# Document excerpt start
SAFEDALI FAKIR Vs. RADHARANI DEB SARKAR
LAWS(CAL)-1951-4-39
HIGH COURT OF CALCUTTA
Decided on April 03,1951

SAFEDALI FAKIR Appellant
VERSUS
Radharani Deb Sarkar Respondents

JUDGEMENT

- (1.) This appeal by the Defendant is directed against a judgment of Mookerjee J., dated June 14, 1950, passed in S.A. No. 300 of 1947.
(2.) The facts are not in controversy and may be stated as follows: An occupancy holding, which is the disputed property, was held by one Maneshwari Dasi under the landlords, Parijat Charitable Trust Estate, represented by the receiver Raja Raj Krishna Deb Bahadur. The latter instituted a suit for recovery of rent, being Rent Suit No. 659 of 1943, against Maneshwari Dasi, in the First Court of the munsif at Diamond Harbour. The suit was duly framed under the provisions of Section 148A of the Bengal Tenancy Act (hereinafter called the Act). During the pendency of the suit for rent, on June 9, 1943, Maneshwari Dasi sold the whole of the occupancy holding to Bireshwar Deb Sarkar, husband of the Plaintiff, Radharani Deb Sarkar. Notice of the transfer of the occupancy holding under Section 26C of the Act was served on December 12, 1944.
# Document excerpt end
*Aim*. Reproduce the passage of the court judgment from "(2.) The facts" up to and including "December 12, 1944.".
# Extracted records start
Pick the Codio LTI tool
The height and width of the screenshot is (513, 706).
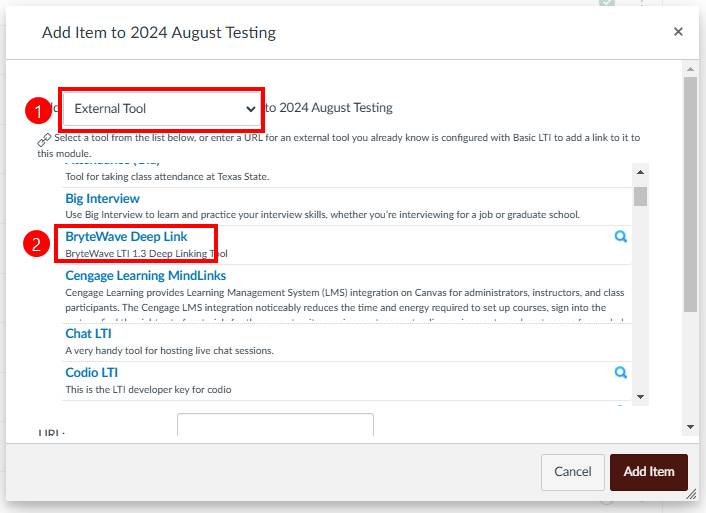pos(92,373)
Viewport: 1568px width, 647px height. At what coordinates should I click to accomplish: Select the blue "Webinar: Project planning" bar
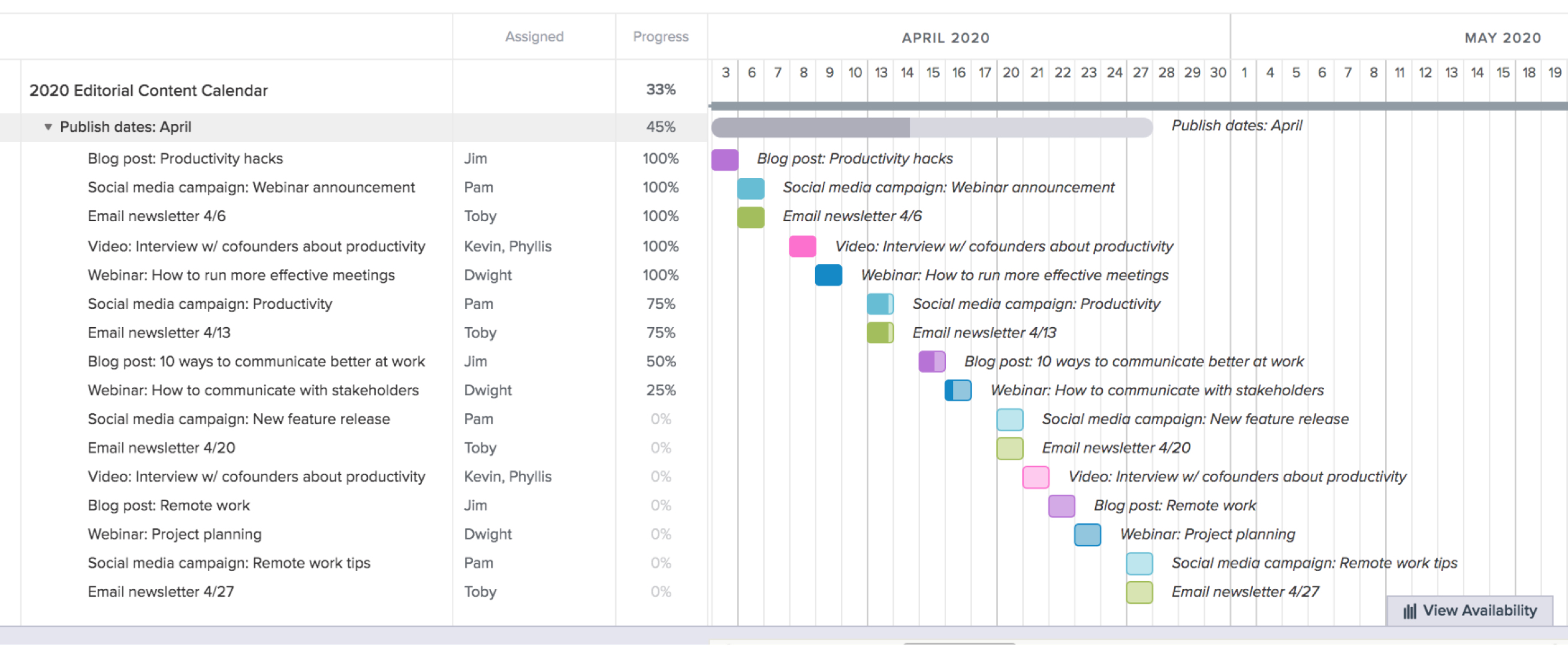[1087, 534]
# Extracted records end
*Written solution*.
(2.) The facts are not in controversy and may be stated as follows: An occupancy holding, which is the disputed property, was held by one Maneshwari Dasi under the landlords, Parijat Charitable Trust Estate, represented by the receiver Raja Raj Krishna Deb Bahadur. The latter instituted a suit for recovery of rent, being Rent Suit No. 659 of 1943, against Maneshwari Dasi, in the First Court of the munsif at Diamond Harbour. The suit was duly framed under the provisions of Section 148A of the Bengal Tenancy Act (hereinafter called the Act). During the pendency of the suit for rent, on June 9, 1943, Maneshwari Dasi sold the whole of the occupancy holding to Bireshwar Deb Sarkar, husband of the Plaintiff, Radharani Deb Sarkar. Notice of the transfer of the occupancy holding under Section 26C of the Act was served on December 12, 1944.